I don’t want to pretend that this isn’t a big change. It is. But I also want to say that we should keep this in perspective. I don’t know about all of you, but Roberta becoming a boy seems a much bigger deal to me than Georgina becoming a crab.

However you view it, though, you need to take our word for it — Georgina is still a girl. Look, we know there’s no way to tell the difference between male and female crabs without turning them over. But after last week, it should go without saying that picking coworkers up and turning them over to check is not okay. Got that, Elliot? Next time, the suspension will be without pay.

And by the way — Georgina is still “Georgina.” No change there. She has a new crustacean name, of course, but really doesn’t want anyone wasting time trying to master the complex naming conventions of Dungeness crabs. In any case, her ichthyologist tells us that making the necessary sounds is anatomically impossible for us. And no, Elliot, it will not be funny for you to try.

Typical Georgina — she’s told us many times she doesn’t want any special treatment. And there won’t be. Still, we’re going to have to make a few small changes.

Effective immediately, the cafeteria will no longer offer crab cakes during summer. We know, we know — they were great. But if you can imagine yourself in Georgina’s shell for a moment, you’ll understand. We will also be dropping most other members of the Malacostraca Class from the menu. We’ll all miss lobster roll Tuesdays, but frankly, the krill soup was never popular. Most other seafood will remain on the menu, and Georgina says she’s looking forward to Clam Chowder Fridays as much as she ever did. Much more than she ever did, in fact.
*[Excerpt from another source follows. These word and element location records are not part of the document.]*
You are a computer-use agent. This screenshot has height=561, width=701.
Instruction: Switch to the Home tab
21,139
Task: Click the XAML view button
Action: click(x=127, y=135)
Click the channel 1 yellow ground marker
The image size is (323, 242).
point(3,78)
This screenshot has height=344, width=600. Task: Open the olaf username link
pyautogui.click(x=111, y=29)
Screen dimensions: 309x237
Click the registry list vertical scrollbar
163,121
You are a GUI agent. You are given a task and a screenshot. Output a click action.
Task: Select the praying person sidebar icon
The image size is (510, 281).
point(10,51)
Also effective immediately, the use of the word “crabby” to describe Georgina when she’s in one of her moods is prohibited. Simple courtesy, people.
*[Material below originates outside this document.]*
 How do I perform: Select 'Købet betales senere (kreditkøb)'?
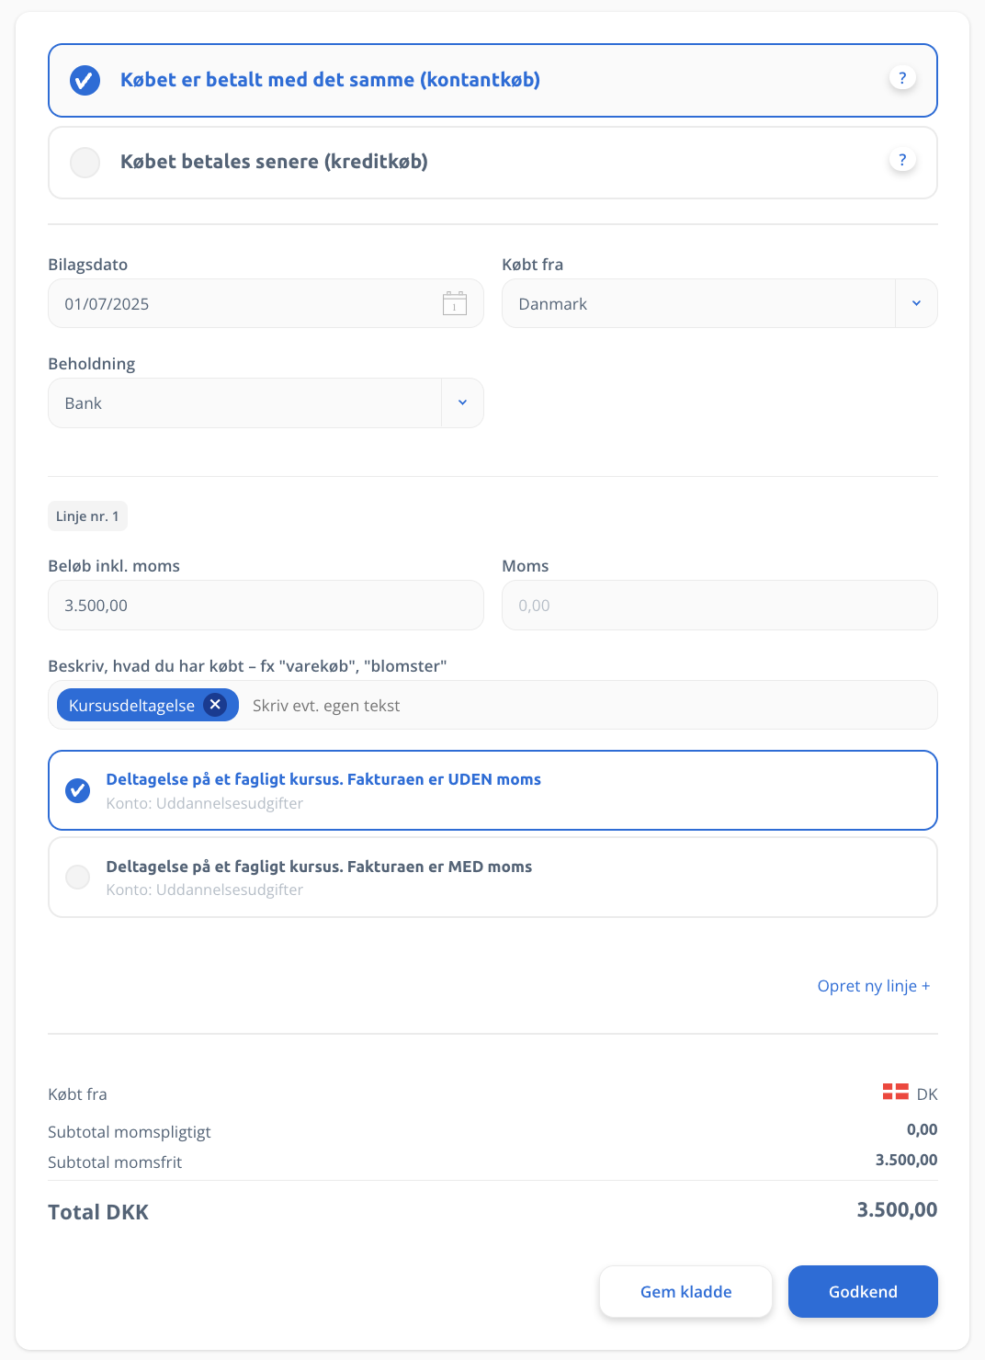coord(493,163)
Oh, speaking of “people”: we need to start avoiding that word — and other phylum-specific language — when addressing a group. Everyone did just fine when we had to stop using “guys” last year, and this is really no different. Besides, Legal insists. We’ve been told “Animalia” is fine, and we’re checking on “folks.” HR is now CAR, by the way (Chordata and Anthropoda Resources). New signage will go up next week.

We also need to stop referring to our competitors as “bottom feeders.”

Obviously, Georgina is now considerably closer to the ground than she was before. Everyone should just be mindful of her when moving about the office. And remember – she isn’t avoiding you, she just walks that way.

We also need to inform you that, because Dungeness crabs have their own views on proper hygiene, Georgina might not always use the restroom. You should have no trouble spotting her droppings in the hallways — they are roughly the size, shape, and color of a Tootsie Roll. (Tootsie Rolls will be banned from candy dishes to avoid any confusion.) And apparently, they’re only mildly toxic.

Finally, Georgina — and only Georgina — will be allowed to sit on the table in the conference room. Her eye stalks just aren’t long enough otherwise. And while her ichthyologist assures us she’s the same old sweet Georgina, it’s important to remember that crabs can be a little short tempered, especially when they feel threatened. It’s also important to remember that the crushing power of her larger claw is about 10,000 pounds per square inch. So, Elliot, by all means, feel free to continue telling Georgina that her ideas for holiday parties are stupid. Just remember — when she’s on the table, that claw is pretty much aimed at your nose.